Records to use:
━━━━━━
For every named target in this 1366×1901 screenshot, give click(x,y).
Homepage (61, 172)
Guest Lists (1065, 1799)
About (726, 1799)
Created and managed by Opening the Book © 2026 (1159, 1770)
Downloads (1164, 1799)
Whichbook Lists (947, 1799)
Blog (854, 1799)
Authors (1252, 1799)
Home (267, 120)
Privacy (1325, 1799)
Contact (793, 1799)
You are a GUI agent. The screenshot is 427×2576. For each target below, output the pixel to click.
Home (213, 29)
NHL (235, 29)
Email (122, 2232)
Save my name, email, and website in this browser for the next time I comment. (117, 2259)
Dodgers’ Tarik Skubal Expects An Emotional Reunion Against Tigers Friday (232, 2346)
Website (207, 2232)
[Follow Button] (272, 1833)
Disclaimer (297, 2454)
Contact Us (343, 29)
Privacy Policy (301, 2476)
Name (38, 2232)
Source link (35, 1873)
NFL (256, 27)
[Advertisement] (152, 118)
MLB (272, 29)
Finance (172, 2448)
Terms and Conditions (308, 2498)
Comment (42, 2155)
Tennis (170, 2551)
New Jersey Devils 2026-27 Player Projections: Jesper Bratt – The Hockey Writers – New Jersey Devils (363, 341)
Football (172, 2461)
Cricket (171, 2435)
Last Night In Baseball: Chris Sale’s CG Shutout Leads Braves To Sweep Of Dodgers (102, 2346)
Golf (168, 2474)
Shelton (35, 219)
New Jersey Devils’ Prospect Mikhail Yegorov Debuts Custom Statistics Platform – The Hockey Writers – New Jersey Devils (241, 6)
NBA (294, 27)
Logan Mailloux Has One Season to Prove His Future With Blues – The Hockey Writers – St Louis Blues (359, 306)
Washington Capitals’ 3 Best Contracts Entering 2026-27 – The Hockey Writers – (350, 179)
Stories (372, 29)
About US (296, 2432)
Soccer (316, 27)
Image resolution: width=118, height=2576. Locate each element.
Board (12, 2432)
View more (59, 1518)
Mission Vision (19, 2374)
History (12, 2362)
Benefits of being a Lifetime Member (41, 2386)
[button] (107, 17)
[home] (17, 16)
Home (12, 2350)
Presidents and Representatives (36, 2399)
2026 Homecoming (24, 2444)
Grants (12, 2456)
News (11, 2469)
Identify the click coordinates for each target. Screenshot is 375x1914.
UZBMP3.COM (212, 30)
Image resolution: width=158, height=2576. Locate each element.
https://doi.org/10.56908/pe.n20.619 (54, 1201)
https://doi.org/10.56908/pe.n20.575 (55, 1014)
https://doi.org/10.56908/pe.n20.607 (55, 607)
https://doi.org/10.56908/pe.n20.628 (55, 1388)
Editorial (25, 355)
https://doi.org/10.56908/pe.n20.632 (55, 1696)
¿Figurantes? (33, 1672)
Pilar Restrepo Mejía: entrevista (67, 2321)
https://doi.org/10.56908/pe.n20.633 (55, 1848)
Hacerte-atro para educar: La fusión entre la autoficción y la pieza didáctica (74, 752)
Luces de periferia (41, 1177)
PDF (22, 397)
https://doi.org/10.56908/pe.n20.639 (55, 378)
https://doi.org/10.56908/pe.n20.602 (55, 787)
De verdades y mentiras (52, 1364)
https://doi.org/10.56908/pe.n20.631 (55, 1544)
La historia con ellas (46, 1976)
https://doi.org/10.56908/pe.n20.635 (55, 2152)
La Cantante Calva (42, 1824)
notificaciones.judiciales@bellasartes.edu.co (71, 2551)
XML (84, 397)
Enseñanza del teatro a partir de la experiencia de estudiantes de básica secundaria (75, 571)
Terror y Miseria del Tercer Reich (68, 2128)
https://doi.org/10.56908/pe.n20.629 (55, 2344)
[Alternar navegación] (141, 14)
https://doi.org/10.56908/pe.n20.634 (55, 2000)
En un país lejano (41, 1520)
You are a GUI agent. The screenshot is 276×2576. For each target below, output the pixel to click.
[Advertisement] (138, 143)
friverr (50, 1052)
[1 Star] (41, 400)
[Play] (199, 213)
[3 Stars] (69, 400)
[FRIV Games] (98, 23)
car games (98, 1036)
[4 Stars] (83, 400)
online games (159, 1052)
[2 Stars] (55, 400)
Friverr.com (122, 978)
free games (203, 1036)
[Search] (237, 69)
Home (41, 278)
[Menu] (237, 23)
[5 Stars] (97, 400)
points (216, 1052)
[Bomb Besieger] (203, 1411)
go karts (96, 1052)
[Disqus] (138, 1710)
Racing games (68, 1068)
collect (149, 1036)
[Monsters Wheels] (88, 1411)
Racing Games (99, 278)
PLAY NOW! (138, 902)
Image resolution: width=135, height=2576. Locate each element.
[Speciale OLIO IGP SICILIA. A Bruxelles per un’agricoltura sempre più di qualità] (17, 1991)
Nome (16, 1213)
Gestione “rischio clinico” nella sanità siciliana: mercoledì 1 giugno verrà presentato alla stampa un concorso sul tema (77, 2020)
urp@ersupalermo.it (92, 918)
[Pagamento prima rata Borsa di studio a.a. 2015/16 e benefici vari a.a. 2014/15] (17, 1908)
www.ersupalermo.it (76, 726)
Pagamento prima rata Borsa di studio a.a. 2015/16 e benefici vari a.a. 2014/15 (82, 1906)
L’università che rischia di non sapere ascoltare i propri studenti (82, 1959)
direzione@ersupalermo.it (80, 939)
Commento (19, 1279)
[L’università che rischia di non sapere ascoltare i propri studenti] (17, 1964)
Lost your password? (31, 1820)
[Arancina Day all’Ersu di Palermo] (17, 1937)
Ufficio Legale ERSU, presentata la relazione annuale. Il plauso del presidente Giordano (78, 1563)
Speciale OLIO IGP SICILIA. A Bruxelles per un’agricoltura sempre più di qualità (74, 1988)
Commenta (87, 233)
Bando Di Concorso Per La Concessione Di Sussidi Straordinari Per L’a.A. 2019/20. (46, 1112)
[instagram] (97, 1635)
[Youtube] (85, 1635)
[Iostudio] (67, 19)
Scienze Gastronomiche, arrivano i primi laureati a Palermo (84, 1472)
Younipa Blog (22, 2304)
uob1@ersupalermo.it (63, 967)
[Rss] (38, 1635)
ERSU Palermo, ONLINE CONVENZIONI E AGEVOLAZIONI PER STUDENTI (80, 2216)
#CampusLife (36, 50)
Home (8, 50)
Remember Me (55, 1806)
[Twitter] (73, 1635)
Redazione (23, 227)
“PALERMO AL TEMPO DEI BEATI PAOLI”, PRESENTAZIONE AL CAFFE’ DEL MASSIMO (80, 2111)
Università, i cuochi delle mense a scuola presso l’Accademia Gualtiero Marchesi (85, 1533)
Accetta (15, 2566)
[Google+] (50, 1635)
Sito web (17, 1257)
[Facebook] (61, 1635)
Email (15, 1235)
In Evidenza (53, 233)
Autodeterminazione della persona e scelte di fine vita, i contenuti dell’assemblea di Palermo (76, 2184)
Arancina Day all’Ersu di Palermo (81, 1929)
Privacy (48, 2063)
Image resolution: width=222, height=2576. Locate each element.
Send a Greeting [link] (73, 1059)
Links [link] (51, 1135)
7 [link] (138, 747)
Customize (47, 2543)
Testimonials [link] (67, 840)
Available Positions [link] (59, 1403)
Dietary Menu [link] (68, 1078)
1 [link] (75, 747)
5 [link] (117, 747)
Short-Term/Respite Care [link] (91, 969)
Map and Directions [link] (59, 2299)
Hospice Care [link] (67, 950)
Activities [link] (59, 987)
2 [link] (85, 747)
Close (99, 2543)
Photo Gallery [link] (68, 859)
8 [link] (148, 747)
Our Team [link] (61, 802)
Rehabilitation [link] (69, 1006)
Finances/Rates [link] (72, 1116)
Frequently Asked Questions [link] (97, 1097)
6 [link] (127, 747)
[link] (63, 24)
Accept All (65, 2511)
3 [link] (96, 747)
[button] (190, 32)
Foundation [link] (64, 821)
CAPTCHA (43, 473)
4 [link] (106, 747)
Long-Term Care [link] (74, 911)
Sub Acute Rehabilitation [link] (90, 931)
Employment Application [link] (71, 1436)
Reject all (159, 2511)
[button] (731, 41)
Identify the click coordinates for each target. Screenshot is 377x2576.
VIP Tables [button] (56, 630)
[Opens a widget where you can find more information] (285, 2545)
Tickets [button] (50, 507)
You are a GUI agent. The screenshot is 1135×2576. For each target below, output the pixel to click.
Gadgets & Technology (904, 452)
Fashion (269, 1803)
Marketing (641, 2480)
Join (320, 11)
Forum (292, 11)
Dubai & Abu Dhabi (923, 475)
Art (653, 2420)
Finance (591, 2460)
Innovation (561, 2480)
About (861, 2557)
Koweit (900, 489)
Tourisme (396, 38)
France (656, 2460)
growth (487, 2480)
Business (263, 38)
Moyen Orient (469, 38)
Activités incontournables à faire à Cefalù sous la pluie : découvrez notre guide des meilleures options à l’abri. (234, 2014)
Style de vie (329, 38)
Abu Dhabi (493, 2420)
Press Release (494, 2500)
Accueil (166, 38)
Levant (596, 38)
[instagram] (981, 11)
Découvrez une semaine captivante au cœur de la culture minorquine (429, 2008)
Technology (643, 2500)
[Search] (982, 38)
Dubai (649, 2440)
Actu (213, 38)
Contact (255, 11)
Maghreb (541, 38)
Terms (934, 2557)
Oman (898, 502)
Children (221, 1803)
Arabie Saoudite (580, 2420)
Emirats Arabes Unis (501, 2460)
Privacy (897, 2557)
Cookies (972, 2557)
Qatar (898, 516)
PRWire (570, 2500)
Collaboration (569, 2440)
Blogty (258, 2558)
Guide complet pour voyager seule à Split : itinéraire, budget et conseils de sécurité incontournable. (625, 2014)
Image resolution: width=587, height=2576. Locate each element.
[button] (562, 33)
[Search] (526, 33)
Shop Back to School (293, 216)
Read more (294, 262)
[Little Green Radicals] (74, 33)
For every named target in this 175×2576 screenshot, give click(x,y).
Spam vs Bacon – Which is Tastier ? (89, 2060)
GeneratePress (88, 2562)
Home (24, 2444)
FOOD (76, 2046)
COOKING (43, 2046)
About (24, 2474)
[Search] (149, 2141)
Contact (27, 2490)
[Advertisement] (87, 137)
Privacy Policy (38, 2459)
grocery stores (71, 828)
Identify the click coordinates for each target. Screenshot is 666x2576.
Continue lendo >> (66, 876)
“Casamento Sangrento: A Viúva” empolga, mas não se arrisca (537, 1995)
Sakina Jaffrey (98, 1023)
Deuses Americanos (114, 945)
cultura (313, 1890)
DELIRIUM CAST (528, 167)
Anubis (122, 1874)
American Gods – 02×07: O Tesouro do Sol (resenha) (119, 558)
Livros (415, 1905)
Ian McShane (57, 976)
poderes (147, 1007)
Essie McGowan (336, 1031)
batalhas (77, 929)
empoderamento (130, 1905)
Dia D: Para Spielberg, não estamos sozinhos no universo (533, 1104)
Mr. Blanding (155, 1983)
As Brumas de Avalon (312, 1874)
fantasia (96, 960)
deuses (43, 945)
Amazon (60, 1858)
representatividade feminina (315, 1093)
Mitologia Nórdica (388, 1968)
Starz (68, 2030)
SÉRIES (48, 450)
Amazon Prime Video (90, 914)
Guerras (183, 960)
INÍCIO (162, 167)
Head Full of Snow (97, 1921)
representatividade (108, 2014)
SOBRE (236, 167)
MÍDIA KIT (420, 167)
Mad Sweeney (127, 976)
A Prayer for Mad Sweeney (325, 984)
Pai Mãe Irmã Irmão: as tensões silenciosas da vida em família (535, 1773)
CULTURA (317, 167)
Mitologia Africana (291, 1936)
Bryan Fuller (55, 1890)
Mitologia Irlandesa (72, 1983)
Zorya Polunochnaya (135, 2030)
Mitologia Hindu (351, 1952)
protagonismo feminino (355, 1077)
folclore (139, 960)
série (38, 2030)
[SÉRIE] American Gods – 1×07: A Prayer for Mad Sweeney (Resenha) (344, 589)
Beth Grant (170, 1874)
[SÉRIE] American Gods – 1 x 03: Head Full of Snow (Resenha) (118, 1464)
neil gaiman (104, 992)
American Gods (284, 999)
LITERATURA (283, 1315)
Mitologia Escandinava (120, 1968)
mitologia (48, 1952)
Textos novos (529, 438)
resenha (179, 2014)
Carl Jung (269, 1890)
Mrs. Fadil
━━━━━━
Your objective:
Could you restate word for word the lines above, from the one that contains "empoderamento (130, 1905)" through the one that contains "Beth Grant (170, 1874)", and no others?

Result for this task:
empoderamento (130, 1905)
Dia D: Para Spielberg, não estamos sozinhos no universo (533, 1104)
Mr. Blanding (155, 1983)
As Brumas de Avalon (312, 1874)
fantasia (96, 960)
deuses (43, 945)
Amazon (60, 1858)
representatividade feminina (315, 1093)
Mitologia Nórdica (388, 1968)
Starz (68, 2030)
SÉRIES (48, 450)
Amazon Prime Video (90, 914)
Guerras (183, 960)
INÍCIO (162, 167)
Head Full of Snow (97, 1921)
representatividade (108, 2014)
SOBRE (236, 167)
MÍDIA KIT (420, 167)
Mad Sweeney (127, 976)
A Prayer for Mad Sweeney (325, 984)
Pai Mãe Irmã Irmão: as tensões silenciosas da vida em família (535, 1773)
CULTURA (317, 167)
Mitologia Africana (291, 1936)
Bryan Fuller (55, 1890)
Mitologia Irlandesa (72, 1983)
Zorya Polunochnaya (135, 2030)
Mitologia Hindu (351, 1952)
protagonismo feminino (355, 1077)
folclore (139, 960)
série (38, 2030)
[SÉRIE] American Gods – 1×07: A Prayer for Mad Sweeney (Resenha) (344, 589)
Beth Grant (170, 1874)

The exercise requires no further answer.